About 5 p.m. on September 11, 2001, New York firefighter, Daniel McWilliams, was ordered to evacuate the area around the World Financial Center because it had become unstable. He saw a dirty and tattered U.S. flag hanging from a yacht moored in a small marina in the Hudson River just west of Lower Manhattan.
In a spontaneous moment of patriotism and hope he took a K-saw and cut the flag and its pole from the stern of the yacht and rolled it up so it would not touch the ground, then moved to the evacuation area. On the way, he passed George Johnson, another firefighter he knew, and asked him to give him a hand. Then Billy Eisengrein, a third firefighter joined them.
The three firefighters found a flagpole within the mound of rubble behind them and used an improvised ramp to climb to the pole which was about 20 feet off the ground on West Street where they raised the flag.
At that precise moment, Thomas E. Franklin, a photographer from The Record, a newspaper in Bergen County N.J., saw the firefighters. He was standing under a pedestrian walkway across West Side Highway. The firefighters were about 150 yards away from him and the field of debris was 100 yards beyond that. He raised his camera and, using a telephoto lens, snapped a series of frames. At the time, he had no idea about the significance of the photo he had just taken. He later said it was certainly not his best picture but as it began to show up in newspapers and other media outlets, he realized it was the most important one of his career.

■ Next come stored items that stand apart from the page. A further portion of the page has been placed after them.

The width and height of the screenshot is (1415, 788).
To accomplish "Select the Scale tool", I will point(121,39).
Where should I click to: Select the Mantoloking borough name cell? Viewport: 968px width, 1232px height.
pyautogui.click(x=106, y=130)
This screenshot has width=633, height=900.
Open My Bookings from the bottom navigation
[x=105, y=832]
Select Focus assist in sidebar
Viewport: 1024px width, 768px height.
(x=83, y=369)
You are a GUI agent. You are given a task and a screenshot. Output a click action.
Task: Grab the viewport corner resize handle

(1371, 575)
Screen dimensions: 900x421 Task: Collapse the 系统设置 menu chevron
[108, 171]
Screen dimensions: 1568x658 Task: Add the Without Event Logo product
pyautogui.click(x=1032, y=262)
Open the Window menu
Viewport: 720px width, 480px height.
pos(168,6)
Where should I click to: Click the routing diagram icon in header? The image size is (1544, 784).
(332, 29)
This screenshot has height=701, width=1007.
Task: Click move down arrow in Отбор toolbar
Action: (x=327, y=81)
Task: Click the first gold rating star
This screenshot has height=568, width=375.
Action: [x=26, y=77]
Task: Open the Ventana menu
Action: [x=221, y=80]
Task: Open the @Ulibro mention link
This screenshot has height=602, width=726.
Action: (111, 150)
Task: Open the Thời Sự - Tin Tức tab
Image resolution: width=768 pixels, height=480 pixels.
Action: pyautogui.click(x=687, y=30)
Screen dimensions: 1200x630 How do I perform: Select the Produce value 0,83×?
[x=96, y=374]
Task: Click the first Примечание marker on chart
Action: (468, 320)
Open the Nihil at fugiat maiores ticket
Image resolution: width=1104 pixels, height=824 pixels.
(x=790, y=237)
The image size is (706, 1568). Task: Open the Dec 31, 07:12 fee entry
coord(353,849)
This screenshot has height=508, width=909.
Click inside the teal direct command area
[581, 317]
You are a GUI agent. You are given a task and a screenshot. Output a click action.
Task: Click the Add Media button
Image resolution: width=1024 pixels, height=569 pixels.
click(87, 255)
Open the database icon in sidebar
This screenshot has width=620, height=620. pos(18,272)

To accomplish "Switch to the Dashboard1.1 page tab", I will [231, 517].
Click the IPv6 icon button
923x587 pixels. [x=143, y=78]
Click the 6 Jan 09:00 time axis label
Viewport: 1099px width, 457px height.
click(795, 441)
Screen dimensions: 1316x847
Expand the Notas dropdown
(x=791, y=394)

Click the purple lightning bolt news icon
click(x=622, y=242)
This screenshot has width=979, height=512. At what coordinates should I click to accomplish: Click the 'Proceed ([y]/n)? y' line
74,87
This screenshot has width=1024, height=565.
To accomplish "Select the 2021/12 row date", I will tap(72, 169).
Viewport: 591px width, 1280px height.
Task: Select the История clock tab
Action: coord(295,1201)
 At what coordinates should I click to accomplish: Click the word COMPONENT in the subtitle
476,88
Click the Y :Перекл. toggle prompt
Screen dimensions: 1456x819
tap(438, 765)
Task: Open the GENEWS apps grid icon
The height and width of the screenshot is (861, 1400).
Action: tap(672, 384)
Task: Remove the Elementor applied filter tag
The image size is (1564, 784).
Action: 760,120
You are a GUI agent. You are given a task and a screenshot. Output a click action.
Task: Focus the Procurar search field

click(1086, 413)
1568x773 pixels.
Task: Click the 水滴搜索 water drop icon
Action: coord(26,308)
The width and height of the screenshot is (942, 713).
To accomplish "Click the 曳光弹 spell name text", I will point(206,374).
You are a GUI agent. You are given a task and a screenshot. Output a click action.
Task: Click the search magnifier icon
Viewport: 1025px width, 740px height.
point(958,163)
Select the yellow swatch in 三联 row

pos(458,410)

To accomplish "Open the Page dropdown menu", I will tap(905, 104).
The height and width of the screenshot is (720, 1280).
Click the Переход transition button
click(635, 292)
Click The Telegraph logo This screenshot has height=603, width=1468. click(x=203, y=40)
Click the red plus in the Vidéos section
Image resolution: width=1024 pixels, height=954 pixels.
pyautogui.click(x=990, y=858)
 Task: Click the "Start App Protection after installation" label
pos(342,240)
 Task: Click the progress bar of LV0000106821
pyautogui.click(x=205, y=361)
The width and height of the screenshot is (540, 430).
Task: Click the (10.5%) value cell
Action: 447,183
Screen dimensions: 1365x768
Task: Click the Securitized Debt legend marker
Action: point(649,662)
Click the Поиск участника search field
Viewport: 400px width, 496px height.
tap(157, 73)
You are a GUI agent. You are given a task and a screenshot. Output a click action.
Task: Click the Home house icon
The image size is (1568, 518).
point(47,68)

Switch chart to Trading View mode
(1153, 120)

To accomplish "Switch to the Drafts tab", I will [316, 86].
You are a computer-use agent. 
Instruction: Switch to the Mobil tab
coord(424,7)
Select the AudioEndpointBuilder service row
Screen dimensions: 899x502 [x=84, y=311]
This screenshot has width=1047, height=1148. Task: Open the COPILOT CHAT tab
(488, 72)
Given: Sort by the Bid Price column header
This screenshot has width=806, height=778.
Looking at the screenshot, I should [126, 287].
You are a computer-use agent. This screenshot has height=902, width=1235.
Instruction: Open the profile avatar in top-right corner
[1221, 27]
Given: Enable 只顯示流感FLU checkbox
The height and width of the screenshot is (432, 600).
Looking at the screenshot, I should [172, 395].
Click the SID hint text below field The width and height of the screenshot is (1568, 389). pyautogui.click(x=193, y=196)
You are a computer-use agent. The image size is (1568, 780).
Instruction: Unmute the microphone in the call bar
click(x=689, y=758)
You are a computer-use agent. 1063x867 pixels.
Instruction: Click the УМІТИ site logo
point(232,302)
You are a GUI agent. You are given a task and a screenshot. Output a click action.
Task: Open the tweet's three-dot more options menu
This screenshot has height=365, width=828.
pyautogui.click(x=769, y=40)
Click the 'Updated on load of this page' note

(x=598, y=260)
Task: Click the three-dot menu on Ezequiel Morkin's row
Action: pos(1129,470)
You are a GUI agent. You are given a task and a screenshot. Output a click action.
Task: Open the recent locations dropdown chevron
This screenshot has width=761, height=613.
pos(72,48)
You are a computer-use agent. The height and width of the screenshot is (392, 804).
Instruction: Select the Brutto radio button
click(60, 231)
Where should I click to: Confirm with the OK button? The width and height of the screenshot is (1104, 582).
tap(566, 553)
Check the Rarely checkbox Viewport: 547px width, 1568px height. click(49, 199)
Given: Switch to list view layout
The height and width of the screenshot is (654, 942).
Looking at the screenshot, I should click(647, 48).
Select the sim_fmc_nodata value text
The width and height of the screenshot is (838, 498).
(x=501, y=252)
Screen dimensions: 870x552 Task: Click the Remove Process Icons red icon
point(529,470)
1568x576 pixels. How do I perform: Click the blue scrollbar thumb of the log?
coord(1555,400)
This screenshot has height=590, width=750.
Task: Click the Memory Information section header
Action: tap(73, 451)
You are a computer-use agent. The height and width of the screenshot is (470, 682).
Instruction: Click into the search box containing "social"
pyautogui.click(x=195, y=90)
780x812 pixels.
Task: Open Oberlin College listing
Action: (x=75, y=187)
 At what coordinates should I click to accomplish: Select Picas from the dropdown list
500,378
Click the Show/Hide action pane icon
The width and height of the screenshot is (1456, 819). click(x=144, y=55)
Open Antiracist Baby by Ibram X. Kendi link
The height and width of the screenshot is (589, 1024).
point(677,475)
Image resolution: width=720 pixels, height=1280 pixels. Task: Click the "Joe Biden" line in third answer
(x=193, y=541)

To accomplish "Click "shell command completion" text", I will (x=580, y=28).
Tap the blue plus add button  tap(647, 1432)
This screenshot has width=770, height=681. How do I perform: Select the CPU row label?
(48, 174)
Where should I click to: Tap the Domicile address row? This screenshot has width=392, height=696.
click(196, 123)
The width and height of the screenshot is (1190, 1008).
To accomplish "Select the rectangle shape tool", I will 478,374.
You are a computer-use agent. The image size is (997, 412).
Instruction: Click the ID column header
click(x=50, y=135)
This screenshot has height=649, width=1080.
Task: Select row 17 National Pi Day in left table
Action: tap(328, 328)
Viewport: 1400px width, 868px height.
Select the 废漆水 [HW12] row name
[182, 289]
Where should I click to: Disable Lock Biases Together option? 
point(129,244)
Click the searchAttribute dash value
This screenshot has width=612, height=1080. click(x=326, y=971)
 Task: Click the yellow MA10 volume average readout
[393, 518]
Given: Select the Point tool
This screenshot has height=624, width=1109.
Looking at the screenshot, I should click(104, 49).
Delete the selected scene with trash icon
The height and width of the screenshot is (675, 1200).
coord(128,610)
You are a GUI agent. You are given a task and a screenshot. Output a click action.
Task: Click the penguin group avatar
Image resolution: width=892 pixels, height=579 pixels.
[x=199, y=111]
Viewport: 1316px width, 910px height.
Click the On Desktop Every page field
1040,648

Franklin had been notified by his newspaper about the collapse of the towers and had hitched a ride on a tugboat across the Hudson River, arriving about noon after the towers had collapsed.
The firefighters were not aware at the time that the photo had been taken, and in the ensuing cleanup effort and chaotic search for survivors, it was forgotten about until sometime later when someone realized the flag was missing from the pole. In fact, some video footage was found which had been taken just five hours later, and the flag was already gone.
For some 13 years, the whereabouts of the missing flag remained a mystery.
Then in 2014 a man walked into a police station 3000 miles away in Everett, Washington, carrying a small plastic bag which he said contained the original Ground Zero flag from September 11. The only information officers could get from him was that his name was Brian, he was a U.S. Marine, had been deployed in the Middle East, and that a worker at the National Oceanic and Atmospheric Administration had given it to him and told him he had received it from the widow of a 9/11 victim.
I wish I had space in this column to tell you how “Brian” found his way to the police station to deliver the flag. Perhaps I have piqued your curiosity to the point where you will do your own research, beginning with a documentary on The History Channel. Suffice it to say that the authenticity of the flag was determined in August 2015 and the flag was returned to Shirley Dreifus, the owner of the yacht, who donated it to the museum. It was unveiled and put on display at the National September 11 Memorial Museum on September 11, 2016.
As of that date, firefighters McWilliams and Johnson were still active in their respective fire stations, and Eisengrein was retired.